Where: Settings → Bizuno → Tools → Backup

  • Set the backup destination (BIZUNO_DATA/backups/ is the default;
    off-host is better)
  • Choose schedule (daily is sensible for active books)
  • Test the backup tool now — run one manually, find the file on disk

Then set up an off-host copy outside Bizuno. cron + mysqldump +
rsync / aws s3 cp is the durable pattern. See
Backup and restore.

Why now: Once you start putting real data in, backups stop being
optional. Set them up before the first real day’s posting.


Step 10 — What to skip on day one #

Resist the temptation to configure these now. They’re more useful once
you’ve run a few weeks of routine transactions:

  • Payroll — needs employees, tax tables, pay-period setup. Defer
    until you actually run a payroll.
  • EDI — only relevant if you trade with EDI partners. Most don’t.
  • Custom forms — the built-in invoice and packing slip work. Brand
    them later.
  • PhreeForm custom reports — start with the 50+ built-in reports.
    Build custom ones when you find yourself wanting something specific.
  • Custom payment gateways — set up the built-in Authorize.net /
    Stripe path once you’re actually taking online payments.
  • WooCommerce sync — set up only if you have a WC store.
  • Quality module — only relevant if you run ISO-9001-style
    processes.
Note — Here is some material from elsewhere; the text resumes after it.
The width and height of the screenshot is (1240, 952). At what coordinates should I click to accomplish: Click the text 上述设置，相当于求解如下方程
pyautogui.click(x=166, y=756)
Most small businesses don’t.

Where to go next #

You now have:

  • A configured business with permanent decisions made
  • One customer, one vendor, one inventory item
  • One posted invoice with verified GL impact
  • A working backup

Recommended next reads, in order of payoff:

  1. The journal_id taxonomy
    the conceptual key to the whole codebase. 15 minutes.
  2. Quote → SO → Invoice → Payment → Deposit
    the full customer-cycle workflow. Practice it end-to-end with your
    test customer.
  3. PO → Receive → Vendor Invoice → Pay Bill
    the vendor-side mirror.
  4. Multi-store, multi-period, multi-currency
    the nuance behind the choices you just made.

Then start posting real transactions. Best way to learn an accounting
system is to use it.


If something doesn’t work #

Symptom First check
Login works but most menus are missing Wrong role assigned to your user; see Settings → Users
“No font has been set” PDF error Composer didn’t pull tFPDF — composer install
Invoice saves but GL doesn’t update Cache out of sync — Settings → Bizuno → Tools → Clear Business Cache
Dropdown values show as raw keys (qa_status_1) Same cache issue
“Period not found” on save Fiscal calendar doesn’t cover today’s date — fyAdd or check Step 3
Logo not appearing on PDF Logo path / file permissions on BIZUNO_DATA/images/

For anything else, see
Troubleshooting — start with
Trap and trace files
to read what Bizuno is actually complaining about.